Indian medical doctor (born 1941)

Lata Desai (also known as Dr. Lataben Anilbhai Desai) (born 8 August 1941) is a medical doctor from the Indian State of Gujarat who is 1980 along with her husband Dr. Anil Desai and a few friends founded the Society for Education Welfare and Action - Rural (SEWA Rural), a voluntary organization devoted to health and development activities in the tribal area of South Gujarat.

==Education and career==
After completing basic medical education at B J Medical College, Gandhinagar, Gujarat in the early '60s and getting married 1n 1968, Lata Desai and her husband moved to the US in 1972 for higher studies. In the US, Lata Desai specialized in pediatrics and Anil Desai in surgery. After completing their studies they started their careers in the US. However, after a few years, inspired by the lives and works of Mahatma Gandhi and Swami Vivekananda, they along with a few friends returned to India and established the non-profit SEWA Rural in Jhagadia, Bharuch district, Gujarat.

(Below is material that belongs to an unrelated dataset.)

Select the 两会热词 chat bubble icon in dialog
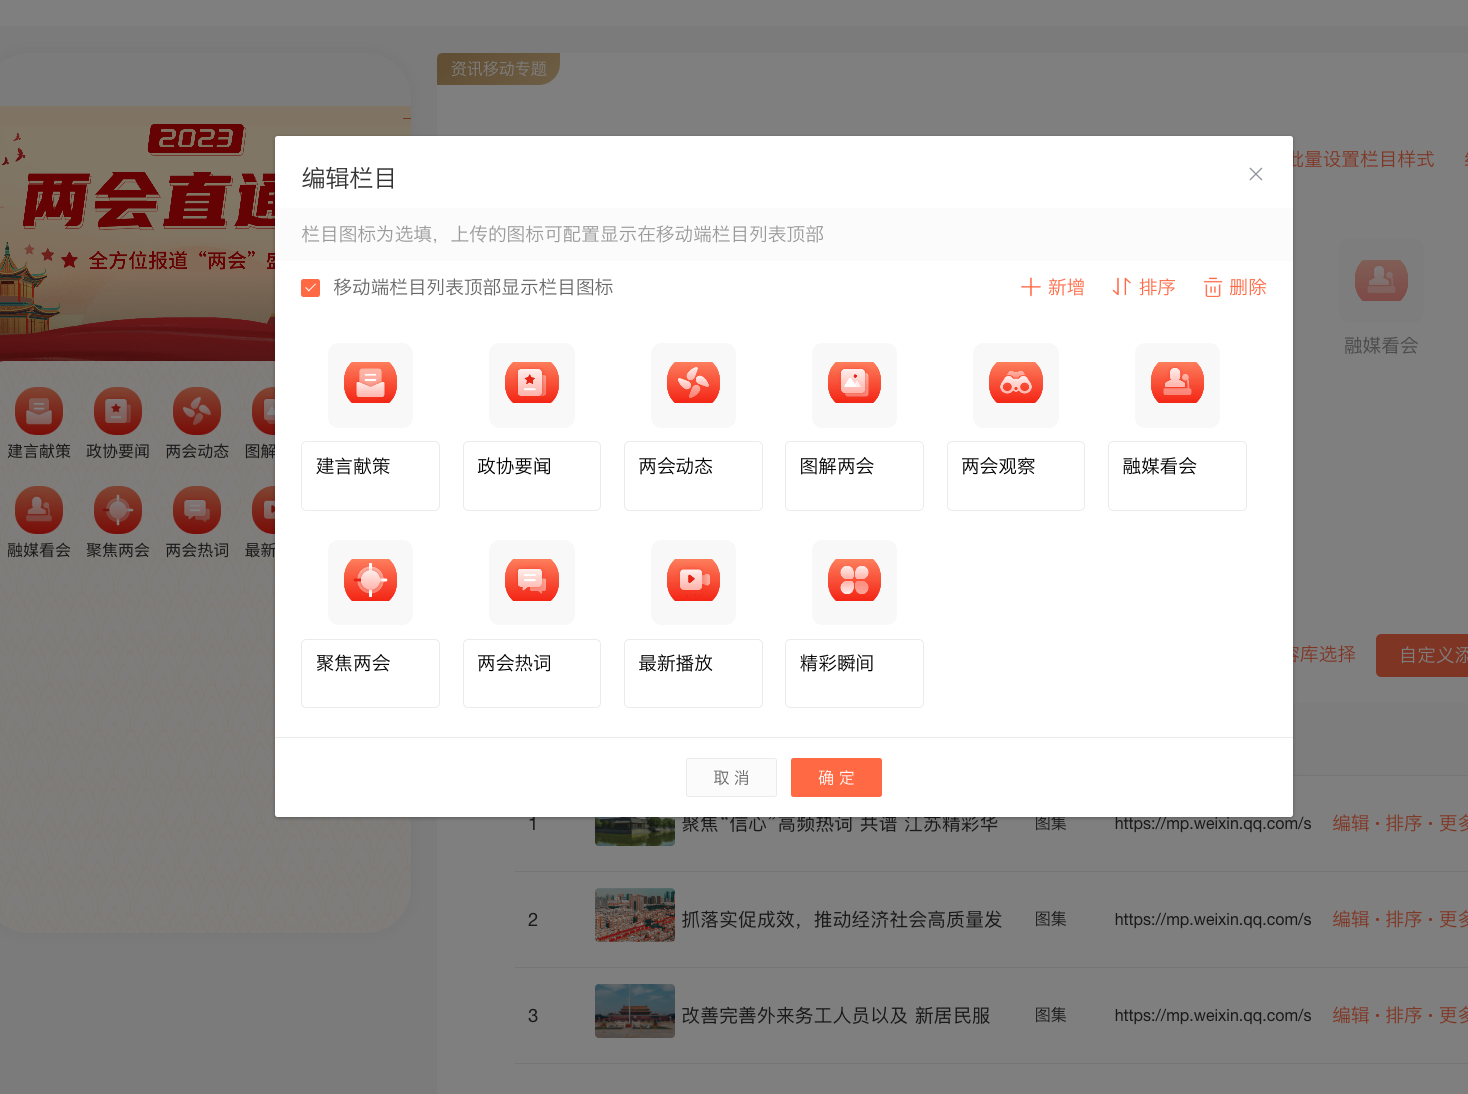Image resolution: width=1468 pixels, height=1094 pixels. coord(531,580)
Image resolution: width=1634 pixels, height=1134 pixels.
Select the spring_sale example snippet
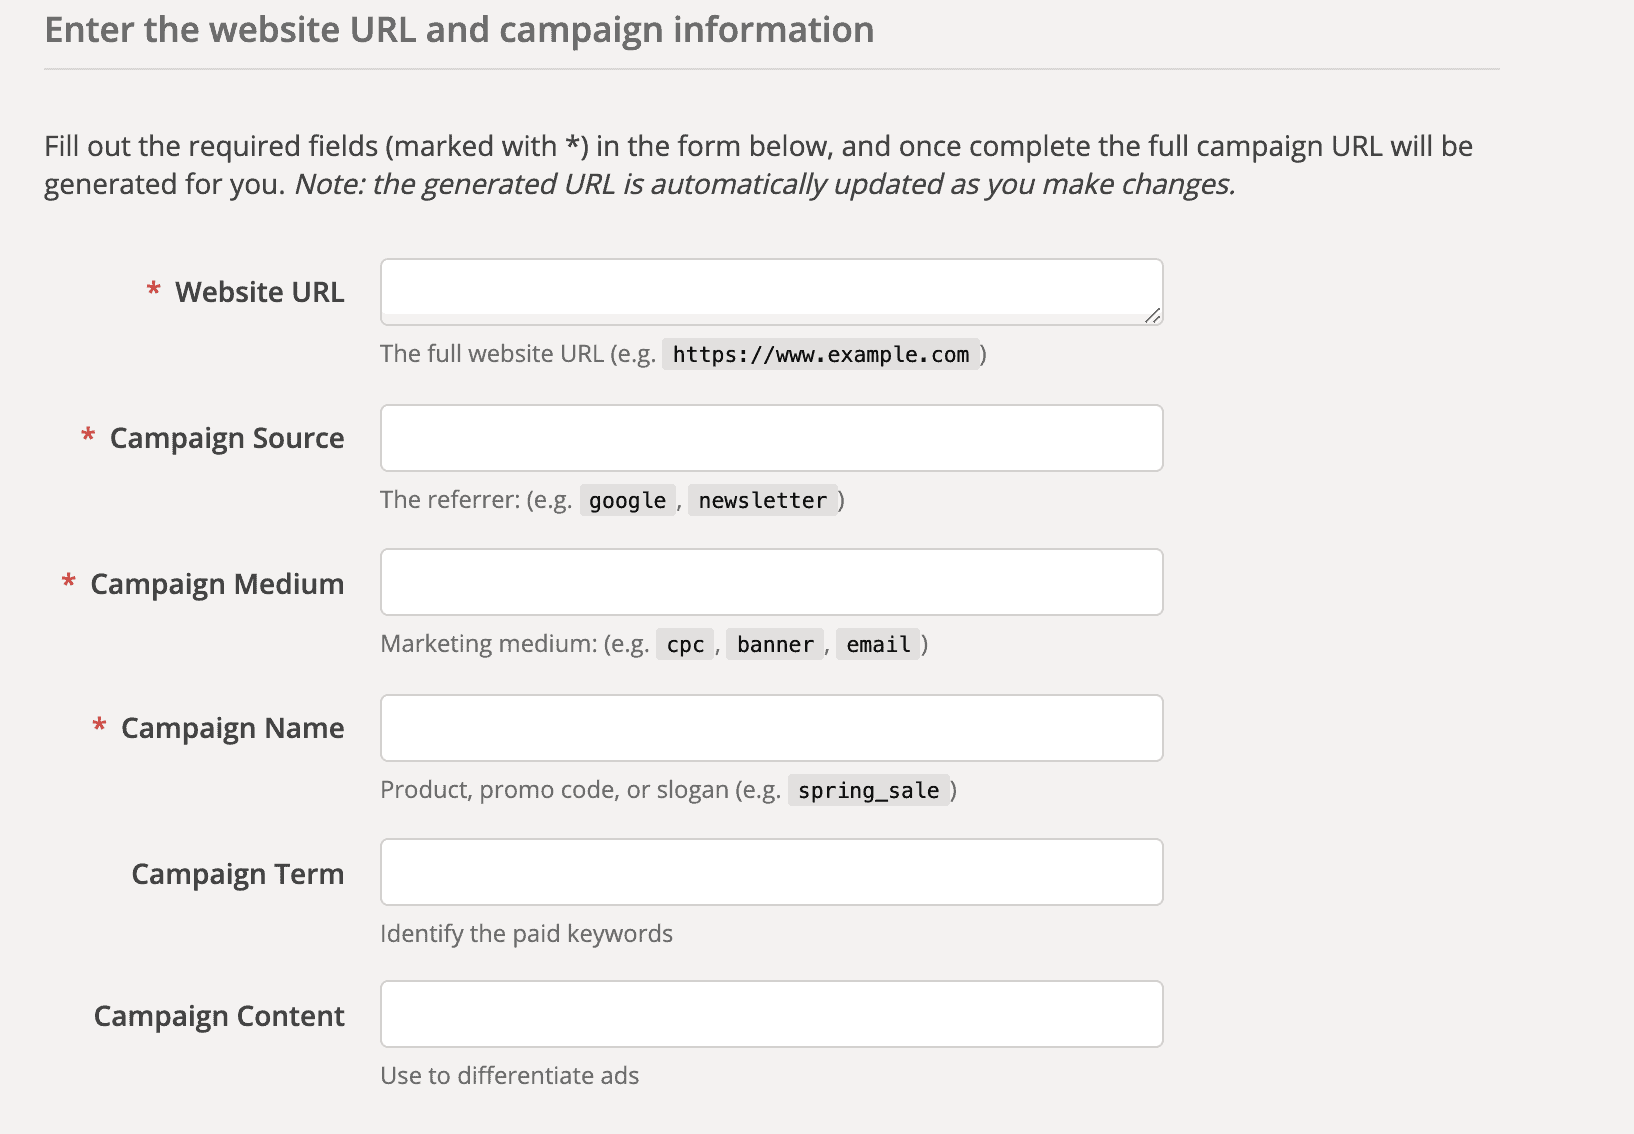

The services rendered by SEWA Rural include:
- Kasturba Hospital which offers round the clock emergency services, special care for women and children and people with eye diseases, separate clinics for Tuberculosis, Diabetes, and Infertility and Sickle Cell Disease
- Sharda Mahila Vikas Society was established in 2002 working towards the development of women, youth and children in villages of tribal, areas of Jhagadia, Gujarat
- Training Centre for Community Health
- Vocational Training Centre for Women
- Adolescent Awareness Programme which is aimed at reducing anemia, improving menstrual hygiene management, creating reproductive health awareness
- Community Health Project
- Comprehensive Eye Care Project
- Vivekananda Gramin Tekniki Kendra which is a vocational training center started in 1987

==Recognition: Padma Shri==

- In the year 2022, Govt of India conferred the Padma Shri award, the third highest award in the Padma series of awards, on Lata Desai for her distinguished service in the field of medicine. The award is in recognition of her service as a "Doctor and Social Worker providing health services to tribal communities in Gujarat for over five decades".

==Additional reading==
- Shanoo Bijlani (1990). "The Good Doctors of Jhagadia"
- "SEWA Rural – Exemplary of rural health delivery system"

==See also==
- List of Padma Shri award recipients (2020–2029)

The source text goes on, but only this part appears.